Previous & Next buttons
In the last release, we did some crazy stuff: we got rid of the Previous button.
Yes, I know, what were we thinking? Part of our design team’s reasoning had to do with clarifying the visual cues in our multi-step forms, which our clients have to use for virtually everything they put together (i.e. Advocacy Action Alerts, Fundraising campaigns, Email campaigns, etc.). There’s so many buttons and links, garish greens and squished dull grays and purples all coagulated together in a row. It wasn’t pretty, nor was it usable, and with some of the bandwidth we had, our team jumped in to do a little cleanup: functionally, usability, and visually as well.
It was fun, and it was a first step to visually refreshing an admin interface that needed it. BUT (where’s the story without this word, right?), there was a lot of pushback. It was good pushback in the sense that we had a whole lot of feedback internal to the company from all sorts of people: developers, product managers, services, training, engineering management, our own usability team, the entire gamut. What was good about all this were the kind of conversations we were able to have:
- What kind of negative (or positive) impact will this have on our clients?

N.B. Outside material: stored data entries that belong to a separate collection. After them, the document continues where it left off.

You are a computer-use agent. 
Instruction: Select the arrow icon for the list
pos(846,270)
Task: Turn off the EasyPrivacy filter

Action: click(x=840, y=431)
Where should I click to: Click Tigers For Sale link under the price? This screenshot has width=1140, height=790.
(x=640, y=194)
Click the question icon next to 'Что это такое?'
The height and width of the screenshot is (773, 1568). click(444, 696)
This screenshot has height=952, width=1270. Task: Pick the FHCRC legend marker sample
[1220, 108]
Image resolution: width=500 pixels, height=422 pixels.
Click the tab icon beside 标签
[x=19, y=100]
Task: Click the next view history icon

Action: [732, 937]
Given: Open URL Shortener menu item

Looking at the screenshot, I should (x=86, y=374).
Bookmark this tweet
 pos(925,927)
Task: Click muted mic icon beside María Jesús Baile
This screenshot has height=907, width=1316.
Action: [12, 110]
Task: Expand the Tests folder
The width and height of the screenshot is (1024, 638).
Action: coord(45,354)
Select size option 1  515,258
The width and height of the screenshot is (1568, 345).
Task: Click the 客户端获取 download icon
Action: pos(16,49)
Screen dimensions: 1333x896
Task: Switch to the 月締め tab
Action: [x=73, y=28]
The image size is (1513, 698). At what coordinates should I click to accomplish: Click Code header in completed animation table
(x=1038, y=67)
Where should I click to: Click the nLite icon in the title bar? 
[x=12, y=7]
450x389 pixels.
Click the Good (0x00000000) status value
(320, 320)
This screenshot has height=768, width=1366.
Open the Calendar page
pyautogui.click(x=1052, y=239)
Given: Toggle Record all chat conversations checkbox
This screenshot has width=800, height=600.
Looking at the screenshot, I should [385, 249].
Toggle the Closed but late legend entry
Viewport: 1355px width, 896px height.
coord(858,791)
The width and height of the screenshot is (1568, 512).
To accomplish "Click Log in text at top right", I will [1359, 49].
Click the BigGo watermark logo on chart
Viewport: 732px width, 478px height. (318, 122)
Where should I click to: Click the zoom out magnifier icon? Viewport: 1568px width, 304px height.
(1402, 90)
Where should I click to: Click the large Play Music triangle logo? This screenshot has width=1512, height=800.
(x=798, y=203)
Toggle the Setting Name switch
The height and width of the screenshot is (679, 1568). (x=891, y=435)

- How are we going to communicate the change to our users?
- Will our users like the change?
- Will the change be appropriate for all the different levels of users, from the novices and “I’m scared of technology” folks all the way to the power users?
- Can we solve the problem another way without impacting so many people?
- What design principles are we abiding by?
- How does this affect accessibility? Visual impairment? Screen readers and tab indexes?
- Does the design decision have hard evidence and numbers supporting it?
- Ultimately, is this the right decision?
You can imagine that all the feedback gave our team an opportunity to think long and hard about the choices we were making, and also to engage in discussion, build consensus and arrive at a solution we could all agree on as the best solution.
On the one hand, why all the hubbub over a Previous button? Or a Next button? But then again, I ran across this discussion on the Interaction Designers forum, and with over 75 comments, it seemed like no one person has a good answer.
Cheers and Kudos to the entire Convio team that was willing to start our own conversations so we could arrive at the best solution for our clients, no matter how small or insignificant the change might seem to be.